Methods: The underlying statistical model was trained with MR scans of patients and healthy controls from the Alzheimer’s Disease Neuroimaging Initiative (ADNI-1 screening). Validation was performed within ADNI-1 and in an independent patient sample from the Open Access Series of Imaging Studies (OASIS-1). In addition, our analyses included data from a large general population sample of the Study of Health in Pomerania (SHIP-Trend).
Results: Based on the proposed AD score we were able to differentiate patients from healthy controls in ADNI-1 and OASIS-1 with an accuracy of 89% (AUC = 95%) and 87% (AUC = 93%), respectively.
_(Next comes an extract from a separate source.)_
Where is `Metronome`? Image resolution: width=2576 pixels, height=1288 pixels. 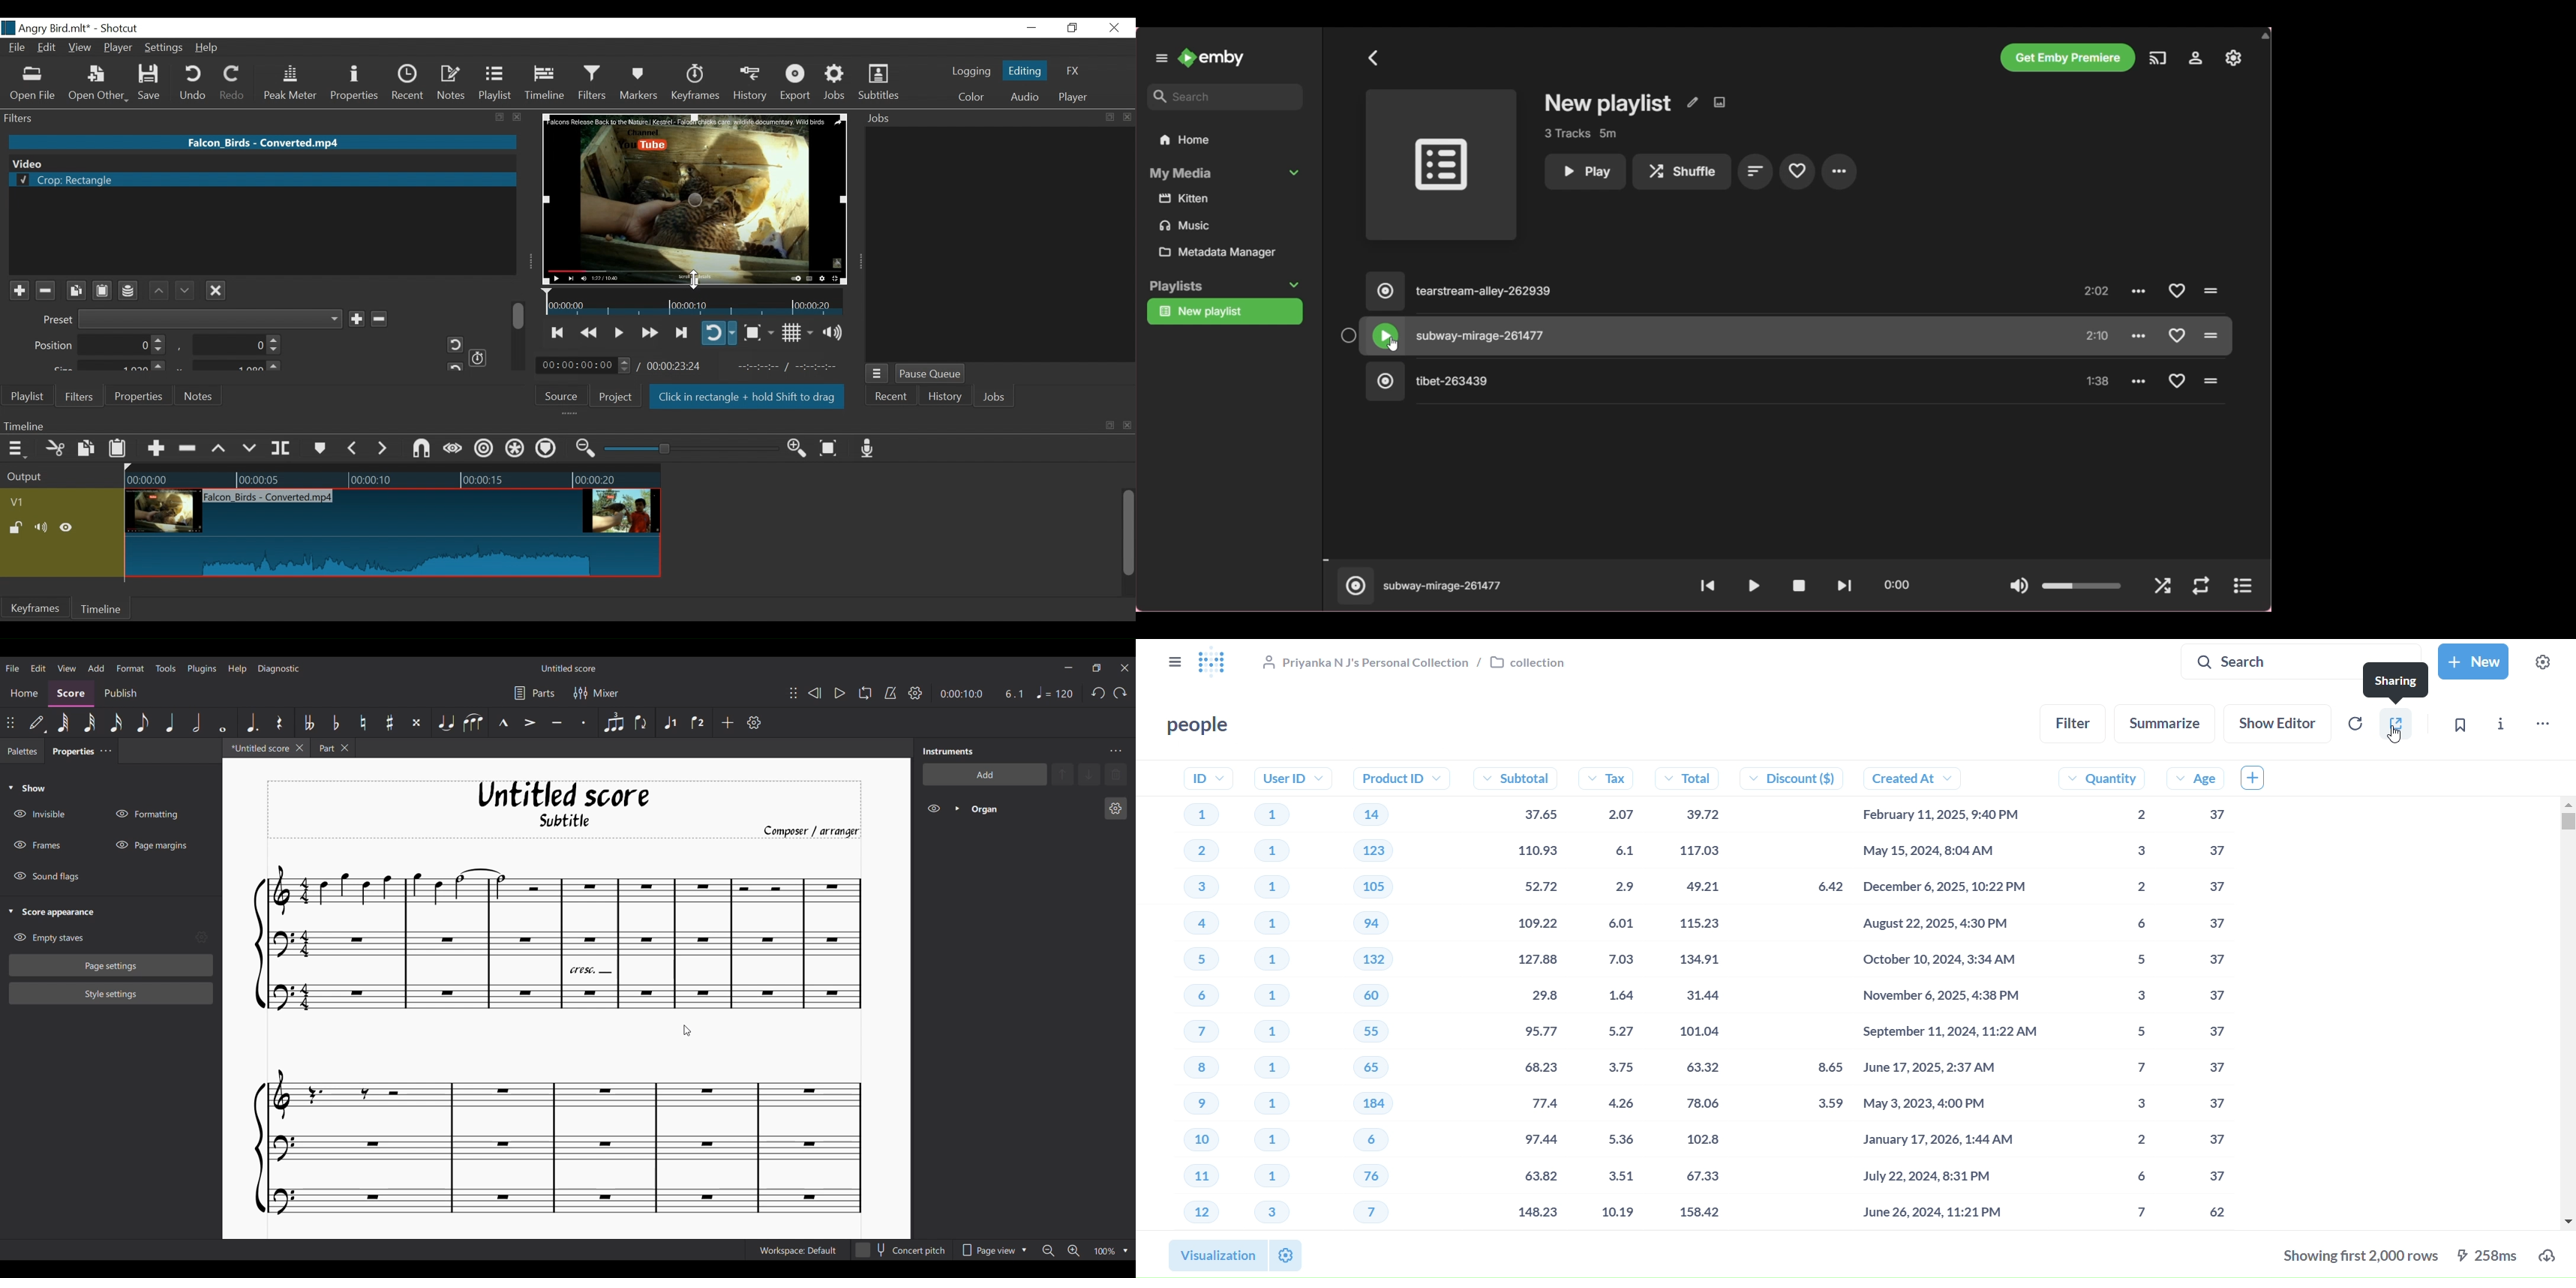
Metronome is located at coordinates (891, 693).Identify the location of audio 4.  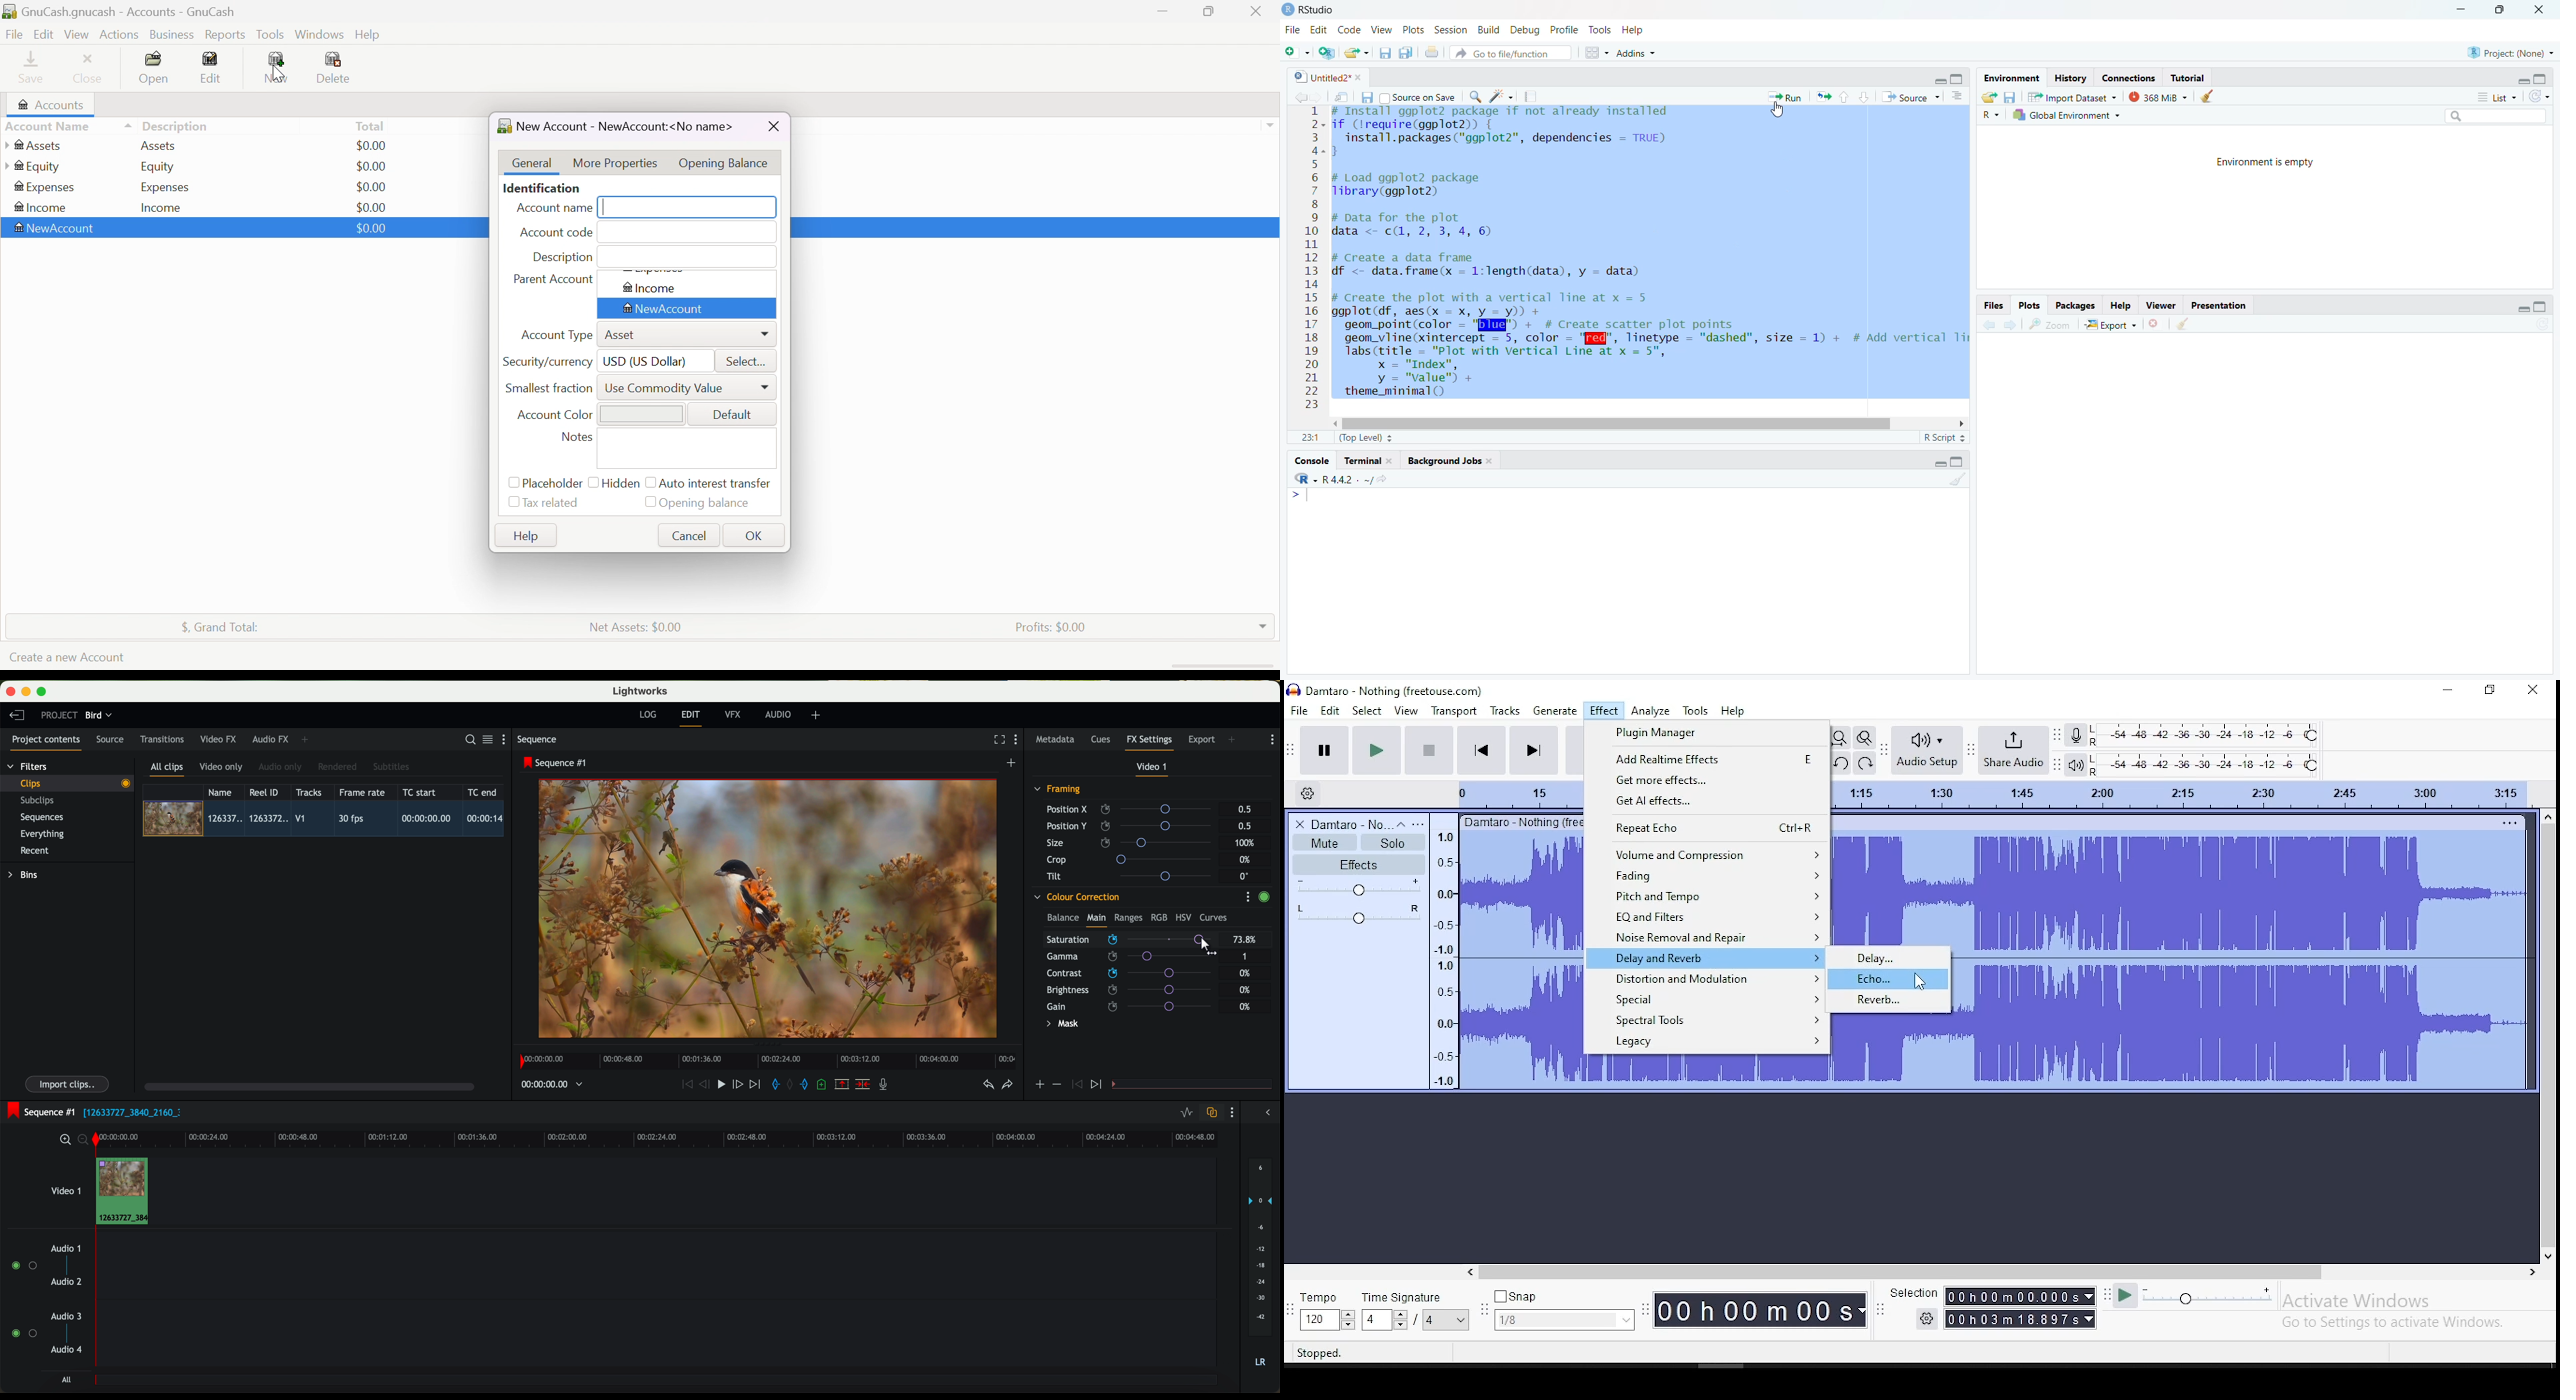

Moreover, we found the AD score to be significantly associated with cognitive functioning as assessed by the Mini-Mental State Examination in the OASIS-1 sample after correcting for diagnosis, age, sex, age·sex, and total intracranial volume (Cohen’s f2 = 0.13). Additional analyses showed that the prediction accuracy of AD status based on both the AD score and the MMSE score is significantly higher than when using just one of them. In SHIP-Trend we found the AD score to be weakly but significantly associated with a test of verbal memory consisting of an immediate and a delayed word list recall (again after correcting for age, sex, age·sex, and total intracranial volume, Cohen’s f2 = 0.009). This association was mainly driven by the immediate recall performance.
Discussion: In summary, our proposed biomarker well differentiated between patients and healthy controls in an independent test sample. It was associated with measures of cognitive functioning both in a patient sample and a general population sample. Our approach might be useful for defining robust MR-based biomarkers for other neurodegenerative diseases, too.